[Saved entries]
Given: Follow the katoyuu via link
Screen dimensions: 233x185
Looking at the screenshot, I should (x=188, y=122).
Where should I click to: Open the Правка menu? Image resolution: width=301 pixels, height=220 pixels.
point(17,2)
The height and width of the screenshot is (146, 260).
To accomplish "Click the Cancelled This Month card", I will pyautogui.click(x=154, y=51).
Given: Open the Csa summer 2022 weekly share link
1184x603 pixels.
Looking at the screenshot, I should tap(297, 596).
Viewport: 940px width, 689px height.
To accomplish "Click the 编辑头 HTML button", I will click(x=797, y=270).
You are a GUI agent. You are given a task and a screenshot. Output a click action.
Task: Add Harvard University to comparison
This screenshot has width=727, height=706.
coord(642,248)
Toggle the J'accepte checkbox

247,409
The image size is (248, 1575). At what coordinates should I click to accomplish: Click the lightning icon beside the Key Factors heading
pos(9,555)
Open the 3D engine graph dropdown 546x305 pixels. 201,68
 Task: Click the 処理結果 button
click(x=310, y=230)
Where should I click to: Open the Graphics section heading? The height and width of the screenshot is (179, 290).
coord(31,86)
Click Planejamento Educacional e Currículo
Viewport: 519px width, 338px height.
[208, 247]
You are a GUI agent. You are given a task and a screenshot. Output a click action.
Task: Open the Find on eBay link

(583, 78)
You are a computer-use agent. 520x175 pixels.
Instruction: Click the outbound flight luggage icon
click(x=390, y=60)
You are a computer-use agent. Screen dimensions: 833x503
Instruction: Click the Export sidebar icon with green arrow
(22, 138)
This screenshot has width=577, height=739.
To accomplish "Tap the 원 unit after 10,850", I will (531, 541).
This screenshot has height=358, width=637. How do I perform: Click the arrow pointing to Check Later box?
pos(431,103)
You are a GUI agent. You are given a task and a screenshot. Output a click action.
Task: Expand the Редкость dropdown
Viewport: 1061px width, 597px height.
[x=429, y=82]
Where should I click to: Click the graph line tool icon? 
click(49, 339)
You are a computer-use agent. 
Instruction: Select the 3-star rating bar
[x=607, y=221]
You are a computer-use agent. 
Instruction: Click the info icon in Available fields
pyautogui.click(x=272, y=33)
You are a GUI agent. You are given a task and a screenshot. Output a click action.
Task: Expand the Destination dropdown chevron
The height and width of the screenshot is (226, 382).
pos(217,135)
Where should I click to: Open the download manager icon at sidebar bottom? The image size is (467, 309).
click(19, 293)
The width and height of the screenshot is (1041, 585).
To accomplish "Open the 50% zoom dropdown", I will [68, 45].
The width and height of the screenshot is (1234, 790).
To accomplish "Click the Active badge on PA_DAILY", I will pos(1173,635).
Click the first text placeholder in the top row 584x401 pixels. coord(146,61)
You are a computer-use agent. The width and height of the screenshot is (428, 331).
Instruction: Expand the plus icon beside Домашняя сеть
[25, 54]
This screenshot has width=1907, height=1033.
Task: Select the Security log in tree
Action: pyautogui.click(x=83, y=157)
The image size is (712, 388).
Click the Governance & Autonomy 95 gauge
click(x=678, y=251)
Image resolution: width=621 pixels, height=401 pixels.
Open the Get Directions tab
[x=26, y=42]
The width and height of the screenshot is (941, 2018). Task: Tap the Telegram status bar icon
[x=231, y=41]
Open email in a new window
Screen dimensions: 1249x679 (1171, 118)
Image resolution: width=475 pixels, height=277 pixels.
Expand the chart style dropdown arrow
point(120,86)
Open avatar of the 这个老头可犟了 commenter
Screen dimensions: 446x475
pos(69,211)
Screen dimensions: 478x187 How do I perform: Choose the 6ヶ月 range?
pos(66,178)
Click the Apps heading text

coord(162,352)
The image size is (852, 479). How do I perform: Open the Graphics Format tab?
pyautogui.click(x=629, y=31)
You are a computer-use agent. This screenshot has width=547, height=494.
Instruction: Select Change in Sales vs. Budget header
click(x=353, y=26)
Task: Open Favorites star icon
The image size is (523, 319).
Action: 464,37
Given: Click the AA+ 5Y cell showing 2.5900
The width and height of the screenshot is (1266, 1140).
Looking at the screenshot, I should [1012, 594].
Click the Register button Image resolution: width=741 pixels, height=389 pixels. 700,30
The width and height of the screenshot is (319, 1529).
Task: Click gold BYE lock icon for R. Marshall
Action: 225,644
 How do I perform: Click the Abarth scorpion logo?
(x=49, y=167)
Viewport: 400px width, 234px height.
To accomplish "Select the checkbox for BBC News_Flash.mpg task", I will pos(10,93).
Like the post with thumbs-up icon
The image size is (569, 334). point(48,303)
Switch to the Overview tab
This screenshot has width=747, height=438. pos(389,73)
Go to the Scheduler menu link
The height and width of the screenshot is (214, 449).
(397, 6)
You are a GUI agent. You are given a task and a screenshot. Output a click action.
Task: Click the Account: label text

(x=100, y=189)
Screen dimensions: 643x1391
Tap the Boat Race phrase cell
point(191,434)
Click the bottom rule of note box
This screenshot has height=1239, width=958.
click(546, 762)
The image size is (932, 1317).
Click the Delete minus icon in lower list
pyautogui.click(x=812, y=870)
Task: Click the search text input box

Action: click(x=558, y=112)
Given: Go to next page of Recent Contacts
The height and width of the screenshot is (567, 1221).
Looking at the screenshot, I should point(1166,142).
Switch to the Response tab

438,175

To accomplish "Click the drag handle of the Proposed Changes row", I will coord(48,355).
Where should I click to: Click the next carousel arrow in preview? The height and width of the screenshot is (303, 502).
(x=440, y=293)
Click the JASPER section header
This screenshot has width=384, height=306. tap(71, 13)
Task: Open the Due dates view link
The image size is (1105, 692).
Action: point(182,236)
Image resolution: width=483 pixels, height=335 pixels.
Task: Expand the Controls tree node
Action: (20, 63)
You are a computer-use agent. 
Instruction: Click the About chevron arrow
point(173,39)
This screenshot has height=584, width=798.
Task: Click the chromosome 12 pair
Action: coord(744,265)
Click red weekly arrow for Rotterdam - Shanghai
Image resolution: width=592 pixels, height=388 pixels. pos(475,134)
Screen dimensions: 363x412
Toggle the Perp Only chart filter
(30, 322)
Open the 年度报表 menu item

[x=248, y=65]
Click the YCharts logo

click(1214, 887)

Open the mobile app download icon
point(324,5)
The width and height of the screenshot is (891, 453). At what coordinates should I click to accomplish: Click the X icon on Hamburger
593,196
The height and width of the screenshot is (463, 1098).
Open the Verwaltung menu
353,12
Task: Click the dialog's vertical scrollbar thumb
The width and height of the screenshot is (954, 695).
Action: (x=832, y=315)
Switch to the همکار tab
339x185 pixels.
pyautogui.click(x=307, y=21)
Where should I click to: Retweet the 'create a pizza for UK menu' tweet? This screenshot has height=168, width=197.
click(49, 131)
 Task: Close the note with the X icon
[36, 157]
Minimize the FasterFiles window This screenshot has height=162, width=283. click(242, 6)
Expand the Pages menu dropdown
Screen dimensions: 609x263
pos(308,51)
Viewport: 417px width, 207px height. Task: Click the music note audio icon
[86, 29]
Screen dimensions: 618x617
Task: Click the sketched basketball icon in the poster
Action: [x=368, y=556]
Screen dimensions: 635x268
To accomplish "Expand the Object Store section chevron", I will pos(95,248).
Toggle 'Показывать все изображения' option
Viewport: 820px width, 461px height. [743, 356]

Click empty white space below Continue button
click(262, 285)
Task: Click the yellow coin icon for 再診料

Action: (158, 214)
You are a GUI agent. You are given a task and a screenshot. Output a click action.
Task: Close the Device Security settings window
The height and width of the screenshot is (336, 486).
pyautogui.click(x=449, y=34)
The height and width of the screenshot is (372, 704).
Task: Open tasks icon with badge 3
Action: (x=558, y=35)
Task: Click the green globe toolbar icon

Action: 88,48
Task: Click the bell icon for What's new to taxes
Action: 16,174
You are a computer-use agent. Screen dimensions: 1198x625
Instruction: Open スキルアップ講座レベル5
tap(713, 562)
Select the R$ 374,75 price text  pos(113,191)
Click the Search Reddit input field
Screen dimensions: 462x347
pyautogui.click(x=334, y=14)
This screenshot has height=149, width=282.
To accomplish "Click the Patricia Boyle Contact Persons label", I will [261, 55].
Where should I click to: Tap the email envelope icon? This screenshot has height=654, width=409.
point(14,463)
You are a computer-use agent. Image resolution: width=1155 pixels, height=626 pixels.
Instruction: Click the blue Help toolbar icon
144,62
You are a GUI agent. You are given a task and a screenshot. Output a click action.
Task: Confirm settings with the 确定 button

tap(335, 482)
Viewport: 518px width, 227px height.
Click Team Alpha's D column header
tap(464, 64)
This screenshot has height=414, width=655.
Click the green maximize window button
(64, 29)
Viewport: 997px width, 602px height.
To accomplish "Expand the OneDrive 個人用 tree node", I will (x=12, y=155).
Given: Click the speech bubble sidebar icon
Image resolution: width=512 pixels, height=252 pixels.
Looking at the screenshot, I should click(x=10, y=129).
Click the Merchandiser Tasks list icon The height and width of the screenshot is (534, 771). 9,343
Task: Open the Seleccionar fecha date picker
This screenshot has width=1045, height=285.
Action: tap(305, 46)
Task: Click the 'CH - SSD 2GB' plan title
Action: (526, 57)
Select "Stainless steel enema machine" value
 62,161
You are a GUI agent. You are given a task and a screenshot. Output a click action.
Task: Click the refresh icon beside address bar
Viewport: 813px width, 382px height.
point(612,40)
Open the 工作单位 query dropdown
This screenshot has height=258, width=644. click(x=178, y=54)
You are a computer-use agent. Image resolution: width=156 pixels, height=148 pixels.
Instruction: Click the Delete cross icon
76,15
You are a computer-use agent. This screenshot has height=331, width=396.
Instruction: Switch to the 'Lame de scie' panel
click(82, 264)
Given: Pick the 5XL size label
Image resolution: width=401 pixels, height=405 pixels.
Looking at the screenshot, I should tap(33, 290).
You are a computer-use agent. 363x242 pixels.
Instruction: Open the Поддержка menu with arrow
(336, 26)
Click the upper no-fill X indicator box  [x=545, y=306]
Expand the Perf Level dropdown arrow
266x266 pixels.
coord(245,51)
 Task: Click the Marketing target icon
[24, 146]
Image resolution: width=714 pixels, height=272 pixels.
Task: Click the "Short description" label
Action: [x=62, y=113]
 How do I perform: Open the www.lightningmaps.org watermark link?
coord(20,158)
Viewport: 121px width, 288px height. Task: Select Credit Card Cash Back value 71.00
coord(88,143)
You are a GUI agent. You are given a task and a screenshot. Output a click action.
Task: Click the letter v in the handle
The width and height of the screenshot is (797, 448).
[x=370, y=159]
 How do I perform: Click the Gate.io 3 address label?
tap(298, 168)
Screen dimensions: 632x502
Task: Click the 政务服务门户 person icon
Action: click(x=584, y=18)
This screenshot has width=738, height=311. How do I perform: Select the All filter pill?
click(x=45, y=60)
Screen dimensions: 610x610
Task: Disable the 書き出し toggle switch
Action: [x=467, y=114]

_Exercise brief_
Pick each line holding the word "will" out of the data and copy it.

_Result_
To accomplish "Click the Cancelled This Month card", I will pyautogui.click(x=154, y=51).
To accomplish "Click the 编辑头 HTML button", I will click(x=797, y=270).
To accomplish "Tap the 원 unit after 10,850", I will (531, 541).
To accomplish "Open the 50% zoom dropdown", I will [68, 45].
To accomplish "Click the Active badge on PA_DAILY", I will pos(1173,635).
To accomplish "Select the checkbox for BBC News_Flash.mpg task", I will pos(10,93).
To accomplish "Click the drag handle of the Proposed Changes row", I will coord(48,355).
To accomplish "Expand the Object Store section chevron", I will pos(95,248).
To accomplish "Click the Patricia Boyle Contact Persons label", I will [261, 55].
To accomplish "Expand the OneDrive 個人用 tree node", I will (x=12, y=155).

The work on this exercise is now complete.